Rewrite the lines starting with the one containing "Where should I" and running through the end of the records, changing "Instruction" to "Task" and keeping everything else the same. Omit the pictures from your answer.

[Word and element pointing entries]
▼▼▼

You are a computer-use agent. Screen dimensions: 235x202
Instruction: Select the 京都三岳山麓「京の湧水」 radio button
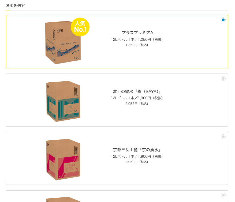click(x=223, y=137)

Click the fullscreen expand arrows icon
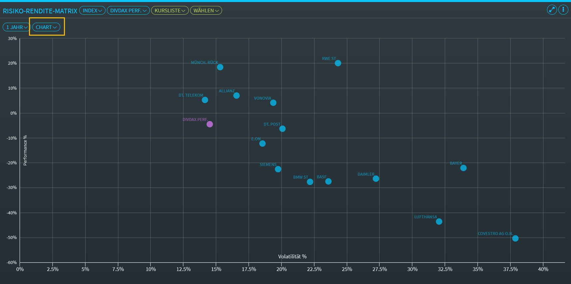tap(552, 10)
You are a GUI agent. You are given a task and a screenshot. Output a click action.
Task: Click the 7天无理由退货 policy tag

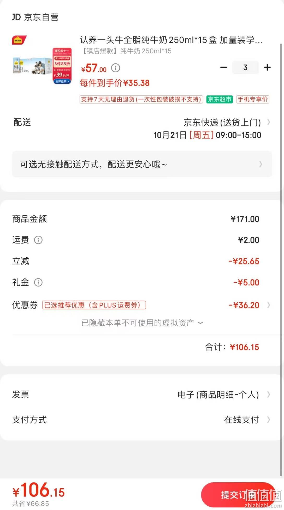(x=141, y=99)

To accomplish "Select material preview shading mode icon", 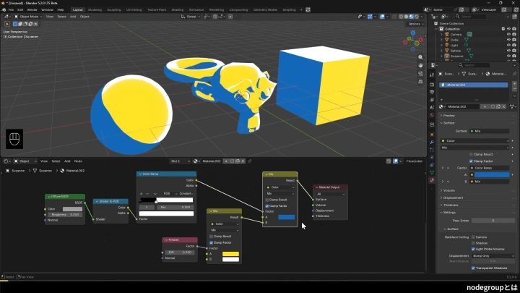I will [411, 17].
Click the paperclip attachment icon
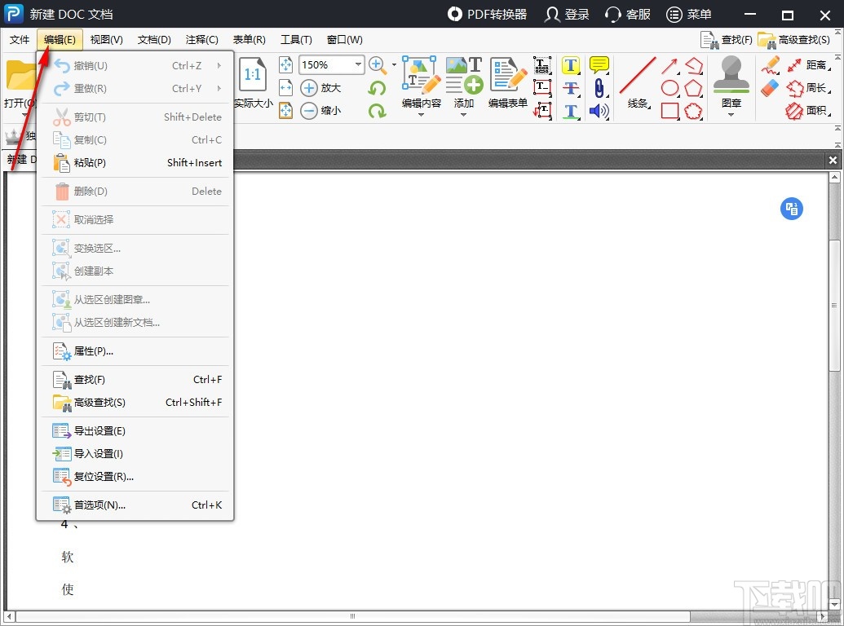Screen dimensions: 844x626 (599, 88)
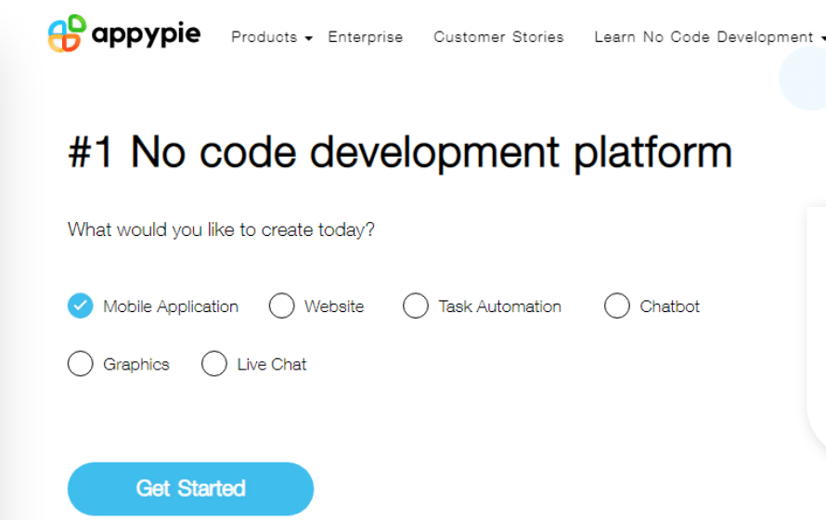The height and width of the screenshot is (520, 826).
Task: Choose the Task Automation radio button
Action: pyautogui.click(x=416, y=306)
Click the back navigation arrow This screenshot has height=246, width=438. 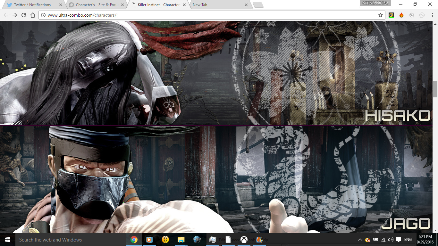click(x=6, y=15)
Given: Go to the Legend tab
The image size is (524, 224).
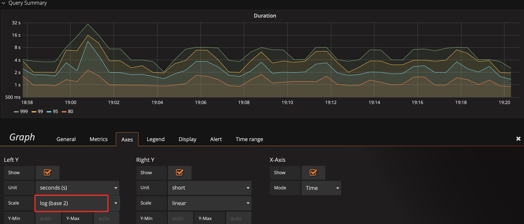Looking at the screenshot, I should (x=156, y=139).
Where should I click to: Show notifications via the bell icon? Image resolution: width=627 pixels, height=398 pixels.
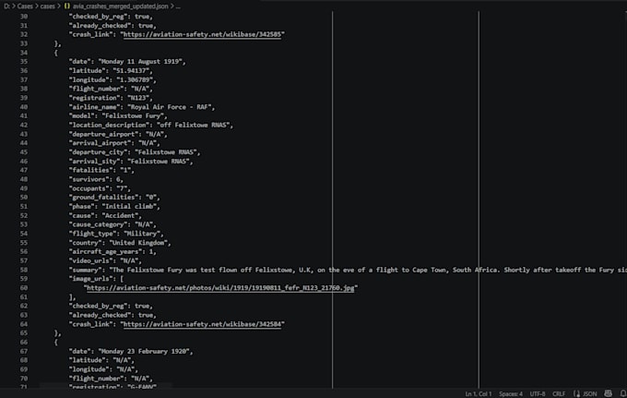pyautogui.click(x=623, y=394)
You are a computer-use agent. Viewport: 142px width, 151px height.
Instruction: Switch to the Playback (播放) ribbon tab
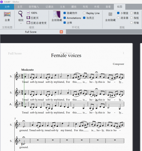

▲▲▲

§ **Finished task**:
Where should I click to: Show notifications via the bell icon? Image resolution: width=627 pixels, height=398 pixels.
pyautogui.click(x=623, y=394)
You are a computer-use agent. Viewport: 142px width, 151px height.
Task: Switch to the Playback (播放) ribbon tab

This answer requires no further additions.